Pela primeira vez, um fígado de porco alterado em laboratório foi capaz de funcionar dentro do corpo humano por um mês. O feito, realizado na China e publicado no Journal of Hepatology, marca um passo impressionante na busca por novas formas de transplante e pode transformar o futuro do tratamento das doenças hepáticas.


Pesquisadores chineses realizaram um procedimento inédito: transplantaram o fígado de um porco geneticamente modificado em um homem com doença hepática avançada, que não tinha condições de receber um transplante humano convencional.

O fígado não substituiu completamente o do paciente — foi implantado como um “auxiliar”, ajudando nas funções de desintoxicação e metabolismo enquanto o órgão humano original permanecia no corpo.

Tratava-se de um paciente de 71 anos com cirrose por hepatite B, que desenvolveu um hepatocarcinoma avançado (visto na ressonância em A).
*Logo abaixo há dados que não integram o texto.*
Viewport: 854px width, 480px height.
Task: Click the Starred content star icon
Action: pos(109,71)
Pela doença avançada, o transplante hepático convencional não seria possível. A retirada do tumor também não, pois o pouco fígado que restaria (510 cm3 na imagem B) não seria suficiente para que sobrevivesse. em C, observamos a técnica cirúrgica.

Durante 31 dias, o fígado do porco funcionou de maneira estável: produziu bile, atuou no metabolismo e contribuiu para a produção de proteínas e fatores de coagulação. O sistema imunológico humano, graças às modificações genéticas no órgão, não rejeitou imediatamente o enxerto — um dos maiores obstáculos nesses casos.
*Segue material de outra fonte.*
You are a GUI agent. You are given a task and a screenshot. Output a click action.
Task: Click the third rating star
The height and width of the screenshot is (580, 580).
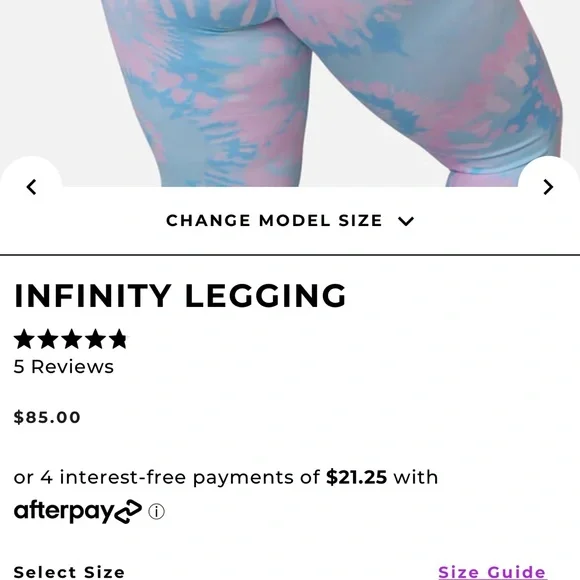coord(72,339)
Depois disso, os médicos observaram sinais de uma reação inesperada chamada xeno-microangiopatia trombótica (xTMA) — uma inflamação e lesão dos vasos sanguíneos que pode levar à coagulação anormal e falência de órgãos. No 38o. dia de transplante, o fígado de porco precisou ser retirado, com a esperança de que o fígado restante fosse suficiente. O paciente foi tratado com medicamentos potentes, como o eculizumabe (que bloqueia o sistema complemento, responsável por parte da reação imune) e realizou trocas de plasma, com resolução da xTMA. Apesar disso, o quadro evoluiu, e ele apresentou sangramentos digestivos semanas depois. O homem faleceu 171 dias após a cirurgia (cerca de 5 meses e meio).


Mesmo com desfecho triste, o experimento representa um divisor de águas na história dos transplantes.
Há décadas, médicos tentam tornar possível o uso de órgãos animais para humanos — o chamado xenotransplante —, mas o corpo humano sempre reagiu de forma violenta, rejeitando os tecidos quase instantaneamente.

Graças às modernas técnicas de edição genética, foi possível modificar o DNA do porco para reduzir a incompatibilidade imunológica, evitando as reações fatais iniciais. Esse avanço mostra que um fígado animal pode, de fato, funcionar no corpo humano por um tempo considerável, abrindo portas para novas abordagens no futuro.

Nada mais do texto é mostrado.